---- Passage choisi
Cela acté, revenons-en au revenu de base et aux interpellations qu’il lance à la sécurité sociale. Faut-il individualiser, universaliser et inconditionnaliser les droits sociaux, et si oui, lesquels ?

Supprimer la catégorie « cohabitant » sans pour autant individualiser complètement les montants

En premier lieu, que penser de la dimension strictement individuelle du revenu de base ? Similairement, les autres prestations sociales doivent-elles rester modulées en fonction de la situation familiale des bénéficiaires ou faut-il tendre vers leur individualisation à elles aussi ? C’est peut-être celle des trois dimensions de la proposition au sujet de laquelle un point de consensus peut le plus aisément être identifié : il porte sur la suppression de la catégorie « cohabitant » dans les différentes branches de la sécurité sociale qui la connaissent (1). En revanche, il n’est guère évident que toute modulation familiale doive pour autant être supprimée (2) , s’agissant du revenu de base comme des autres droits (3).

(1) Mettre fin au taux « cohabitant »
Nombreux sont les observateurs qui, de longue date, constatent et dénoncent les effets pervers de la sélectivité familiale. Ces effets, on les connaît : complexité réglementaire et administrative, biais genré,
interférences significatives dans les choix de vie personnels…
Dans ce contexte, la suppression du statut « infâmant » de cohabitant∙e doit sans doute (re)devenir une priorité. Que l’on vive seul ou en communauté, le montant perçu serait le même. Cette intégration de tous les cohabitants dans la catégorie actuelle des isolés cesserait de décourager la solidarité informelle et permettrait, dans le même temps, de mettre fin aux contrôles de plus en plus intrusifs voire vexatoires des situations et des lieux de vie privés – ainsi qu’aux contestations judiciaires que tous ces contrôles entraînent.
--------
---- Section des données
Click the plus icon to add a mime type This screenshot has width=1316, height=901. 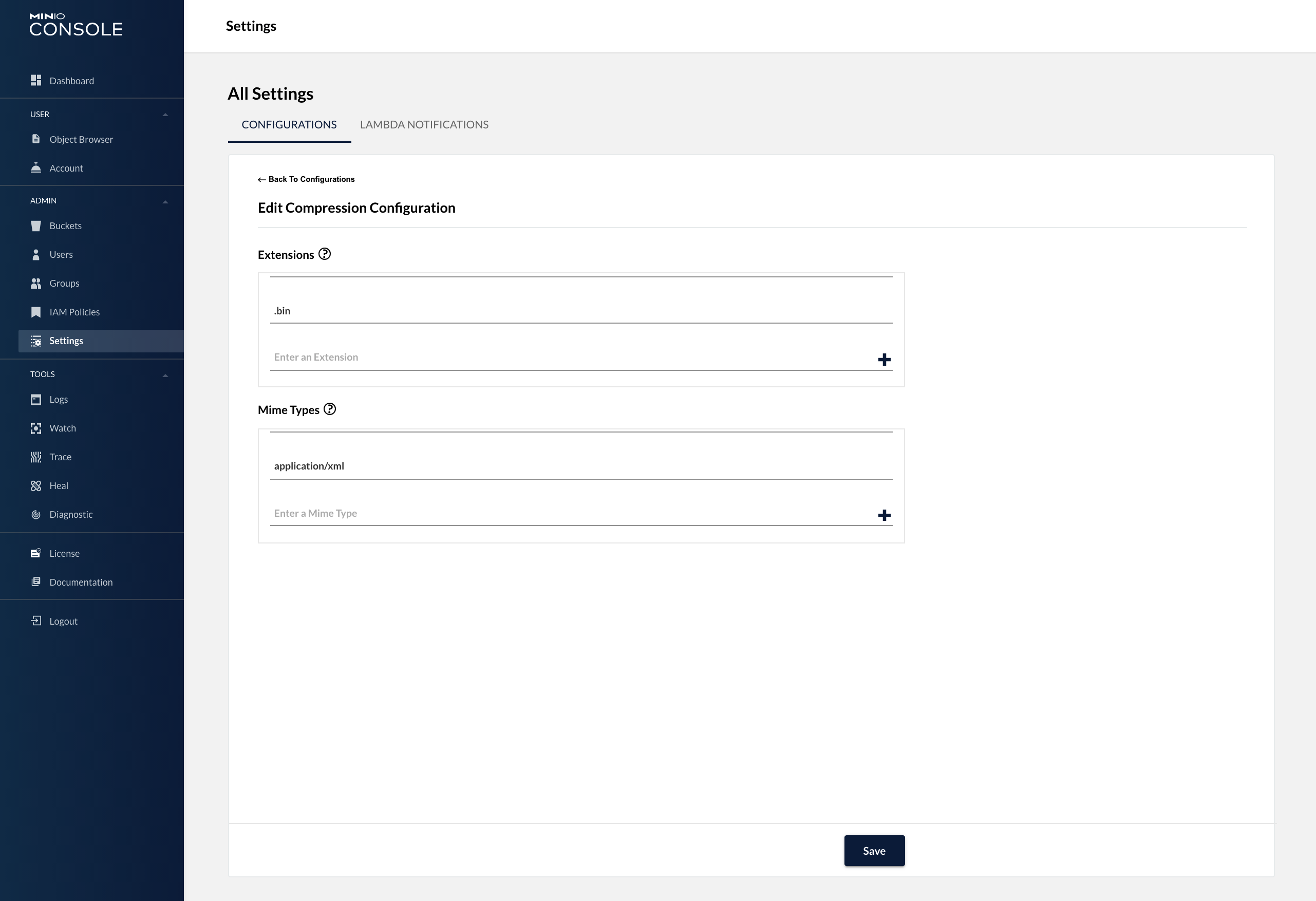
--------
=== À compléter ===
(a) Recopiez le passage choisi à partir de « En premier lieu, que » jusqu'à « autres droits (3). » inclus.
(b) D'après le passage choisi, pourquoi la suppression du statut « cohabitant » devrait-elle redevenir une priorité ? Répondez en une à trois phrases.

=== Réponses par tâche ===
(a)
En premier lieu, que penser de la dimension strictement individuelle du revenu de base ? Similairement, les autres prestations sociales doivent-elles rester modulées en fonction de la situation familiale des bénéficiaires ou faut-il tendre vers leur individualisation à elles aussi ? C’est peut-être celle des trois dimensions de la proposition au sujet de laquelle un point de consensus peut le plus aisément être identifié : il porte sur la suppression de la catégorie « cohabitant » dans les différentes branches de la sécurité sociale qui la connaissent (1). En revanche, il n’est guère évident que toute modulation familiale doive pour autant être supprimée (2) , s’agissant du revenu de base comme des autres droits (3).

(b) Parce que la sélectivité familiale a des effets pervers dénoncés depuis longtemps : elle complique les règles et les démarches administratives, elle crée un biais lié au genre et elle pèse fortement sur les choix de vie personnels. Sa suppression cesserait aussi de décourager la solidarité informelle et mettrait fin aux contrôles de plus en plus intrusifs des lieux de vie privés.